Rubin adds that he played Wallace a Metallica record “as an example of what I thought was wrong”.
“I said, ‘Would it be possible to record in such a way that it was hard-sounding but everything was short, because it’s fast and we want there to be this?’ I didn’t want it to be a blur of bass, I wanted it to be a pulse. And he said, ‘I think we can do that.’”
Rubin has since worked with major names such as AC/DC, Rage Against The Machine and The Red Hot Chilli Peppers. However, he believes it was his “lack” of technical experience with metal music that made Reign In Blood such a success.
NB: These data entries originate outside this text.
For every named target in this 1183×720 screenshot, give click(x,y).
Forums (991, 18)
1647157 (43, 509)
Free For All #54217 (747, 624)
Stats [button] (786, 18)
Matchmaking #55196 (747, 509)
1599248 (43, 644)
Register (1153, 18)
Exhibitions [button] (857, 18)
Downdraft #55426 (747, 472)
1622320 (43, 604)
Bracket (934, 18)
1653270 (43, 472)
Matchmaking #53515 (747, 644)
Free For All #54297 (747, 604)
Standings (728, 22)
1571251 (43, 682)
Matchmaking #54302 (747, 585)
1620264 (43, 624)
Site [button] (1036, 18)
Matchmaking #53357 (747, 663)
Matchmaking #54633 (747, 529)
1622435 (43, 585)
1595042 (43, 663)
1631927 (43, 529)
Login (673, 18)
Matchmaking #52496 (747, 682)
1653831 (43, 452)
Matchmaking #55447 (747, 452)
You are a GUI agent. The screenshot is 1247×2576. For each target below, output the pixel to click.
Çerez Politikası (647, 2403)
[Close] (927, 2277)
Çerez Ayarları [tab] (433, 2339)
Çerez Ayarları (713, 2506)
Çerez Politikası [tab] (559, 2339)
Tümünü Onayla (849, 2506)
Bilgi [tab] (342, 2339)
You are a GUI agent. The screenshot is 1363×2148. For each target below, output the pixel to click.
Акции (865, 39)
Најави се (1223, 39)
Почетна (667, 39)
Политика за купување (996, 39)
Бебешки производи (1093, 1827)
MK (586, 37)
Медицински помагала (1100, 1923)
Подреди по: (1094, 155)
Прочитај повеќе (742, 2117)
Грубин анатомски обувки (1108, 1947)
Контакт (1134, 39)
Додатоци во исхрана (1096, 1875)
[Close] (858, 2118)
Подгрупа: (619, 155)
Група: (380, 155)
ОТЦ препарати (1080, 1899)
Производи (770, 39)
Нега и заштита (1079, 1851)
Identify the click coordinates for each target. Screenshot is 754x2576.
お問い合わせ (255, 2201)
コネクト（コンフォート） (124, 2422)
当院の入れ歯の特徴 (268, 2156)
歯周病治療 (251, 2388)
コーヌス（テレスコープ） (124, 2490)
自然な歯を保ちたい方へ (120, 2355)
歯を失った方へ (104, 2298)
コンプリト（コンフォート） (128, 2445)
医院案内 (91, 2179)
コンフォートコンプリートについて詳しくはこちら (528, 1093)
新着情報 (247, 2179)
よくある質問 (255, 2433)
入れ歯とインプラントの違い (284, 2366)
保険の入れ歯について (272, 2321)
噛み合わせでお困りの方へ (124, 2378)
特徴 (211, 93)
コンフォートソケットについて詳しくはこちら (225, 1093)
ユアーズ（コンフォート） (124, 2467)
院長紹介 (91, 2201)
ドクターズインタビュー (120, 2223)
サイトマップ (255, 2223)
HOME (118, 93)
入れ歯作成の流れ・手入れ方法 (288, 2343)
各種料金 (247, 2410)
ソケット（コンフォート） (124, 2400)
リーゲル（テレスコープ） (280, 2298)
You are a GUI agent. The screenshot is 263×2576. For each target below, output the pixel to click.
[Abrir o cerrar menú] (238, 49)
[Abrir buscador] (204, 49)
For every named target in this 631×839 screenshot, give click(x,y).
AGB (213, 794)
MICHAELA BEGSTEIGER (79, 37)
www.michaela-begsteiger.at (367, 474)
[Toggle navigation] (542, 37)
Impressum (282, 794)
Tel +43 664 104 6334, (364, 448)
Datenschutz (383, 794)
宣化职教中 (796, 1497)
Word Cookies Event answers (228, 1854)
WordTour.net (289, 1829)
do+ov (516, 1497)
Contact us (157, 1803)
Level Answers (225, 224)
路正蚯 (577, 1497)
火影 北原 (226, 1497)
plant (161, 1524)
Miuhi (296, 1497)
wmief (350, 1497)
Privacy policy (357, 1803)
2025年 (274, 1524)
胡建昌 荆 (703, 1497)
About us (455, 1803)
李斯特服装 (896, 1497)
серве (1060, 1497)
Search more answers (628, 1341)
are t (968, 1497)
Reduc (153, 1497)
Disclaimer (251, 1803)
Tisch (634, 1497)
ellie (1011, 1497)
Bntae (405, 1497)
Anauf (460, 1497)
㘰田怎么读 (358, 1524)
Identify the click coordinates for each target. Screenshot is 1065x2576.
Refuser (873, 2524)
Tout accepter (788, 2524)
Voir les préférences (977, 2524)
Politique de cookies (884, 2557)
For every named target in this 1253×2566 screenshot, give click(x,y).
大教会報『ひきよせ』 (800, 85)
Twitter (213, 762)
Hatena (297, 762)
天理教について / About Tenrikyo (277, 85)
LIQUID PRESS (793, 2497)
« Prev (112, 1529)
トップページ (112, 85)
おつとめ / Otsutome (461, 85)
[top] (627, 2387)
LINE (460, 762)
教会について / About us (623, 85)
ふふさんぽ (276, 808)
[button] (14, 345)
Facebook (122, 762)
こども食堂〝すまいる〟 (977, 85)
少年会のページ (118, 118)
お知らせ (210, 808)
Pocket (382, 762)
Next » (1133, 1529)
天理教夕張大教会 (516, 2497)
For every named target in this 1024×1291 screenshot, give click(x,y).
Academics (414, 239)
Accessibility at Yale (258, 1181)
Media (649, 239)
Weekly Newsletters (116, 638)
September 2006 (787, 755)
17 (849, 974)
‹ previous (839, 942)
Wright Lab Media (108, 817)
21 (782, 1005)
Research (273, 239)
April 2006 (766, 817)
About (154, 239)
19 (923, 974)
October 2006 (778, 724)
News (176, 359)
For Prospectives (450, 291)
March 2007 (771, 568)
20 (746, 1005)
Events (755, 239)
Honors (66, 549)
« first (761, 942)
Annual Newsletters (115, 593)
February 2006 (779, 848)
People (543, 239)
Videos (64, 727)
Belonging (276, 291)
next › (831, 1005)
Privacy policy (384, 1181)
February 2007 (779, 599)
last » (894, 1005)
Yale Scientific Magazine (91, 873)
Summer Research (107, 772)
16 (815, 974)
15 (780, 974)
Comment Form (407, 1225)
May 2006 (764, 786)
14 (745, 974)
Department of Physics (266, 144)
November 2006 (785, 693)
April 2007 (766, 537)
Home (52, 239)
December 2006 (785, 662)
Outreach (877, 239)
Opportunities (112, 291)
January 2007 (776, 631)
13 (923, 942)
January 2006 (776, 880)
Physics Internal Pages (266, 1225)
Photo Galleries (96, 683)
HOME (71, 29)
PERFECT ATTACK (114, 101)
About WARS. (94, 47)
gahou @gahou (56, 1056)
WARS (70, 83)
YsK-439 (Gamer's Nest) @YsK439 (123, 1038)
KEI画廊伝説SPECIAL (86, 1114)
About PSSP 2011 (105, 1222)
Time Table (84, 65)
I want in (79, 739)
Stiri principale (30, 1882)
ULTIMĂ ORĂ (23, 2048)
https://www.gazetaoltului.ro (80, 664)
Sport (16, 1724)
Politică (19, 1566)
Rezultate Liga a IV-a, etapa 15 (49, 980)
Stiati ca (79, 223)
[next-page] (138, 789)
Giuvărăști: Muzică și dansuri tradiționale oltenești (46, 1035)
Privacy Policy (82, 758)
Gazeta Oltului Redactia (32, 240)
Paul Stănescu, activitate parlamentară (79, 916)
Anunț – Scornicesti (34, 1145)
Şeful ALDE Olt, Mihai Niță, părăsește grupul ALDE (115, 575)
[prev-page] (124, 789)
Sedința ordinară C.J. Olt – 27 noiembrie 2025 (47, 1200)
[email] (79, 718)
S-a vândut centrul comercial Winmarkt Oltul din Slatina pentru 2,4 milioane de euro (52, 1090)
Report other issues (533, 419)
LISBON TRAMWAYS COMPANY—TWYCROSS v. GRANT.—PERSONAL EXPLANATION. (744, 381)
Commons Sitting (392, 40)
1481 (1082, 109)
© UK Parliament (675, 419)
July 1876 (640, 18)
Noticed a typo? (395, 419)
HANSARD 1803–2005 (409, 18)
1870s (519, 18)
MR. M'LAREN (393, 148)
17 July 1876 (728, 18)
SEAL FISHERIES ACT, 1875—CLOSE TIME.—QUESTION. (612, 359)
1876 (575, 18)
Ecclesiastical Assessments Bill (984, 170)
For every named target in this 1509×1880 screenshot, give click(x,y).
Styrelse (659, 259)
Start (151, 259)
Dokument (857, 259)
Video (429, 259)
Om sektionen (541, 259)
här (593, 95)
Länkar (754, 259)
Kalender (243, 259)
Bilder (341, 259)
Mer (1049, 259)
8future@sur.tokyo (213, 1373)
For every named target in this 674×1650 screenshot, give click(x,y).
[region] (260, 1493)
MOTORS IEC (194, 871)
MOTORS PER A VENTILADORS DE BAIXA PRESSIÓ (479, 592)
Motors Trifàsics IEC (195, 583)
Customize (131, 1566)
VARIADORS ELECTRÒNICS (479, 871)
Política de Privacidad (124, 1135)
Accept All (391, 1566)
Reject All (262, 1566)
“Not having the experience of the right way to do it [was] part of the key,” Rubin goes on. “If I was an experienced heavy metal producer, I would use the tricks that I’d used on other heavy metal records, because that’s what people do. You learn the ways to do it…
“I was more subtractive than additive [in the case of Reign in Blood]. It was getting back to the essence. It wasn’t doing the professional ‘thing’. I wasn’t using all the normal tricks of the craft. It was reducing them to only what was essential with the particular case in mind.”
Asked how he was able to produce what is now one of the the quintessential heavy metal records of all time at such a young stage of his career, he replies: “I didn’t have the baggage of what the old way of doing it was. And in [this case], these forms of music were so new that the old way would’ve lessened their impact. It wouldn’t have made them better.”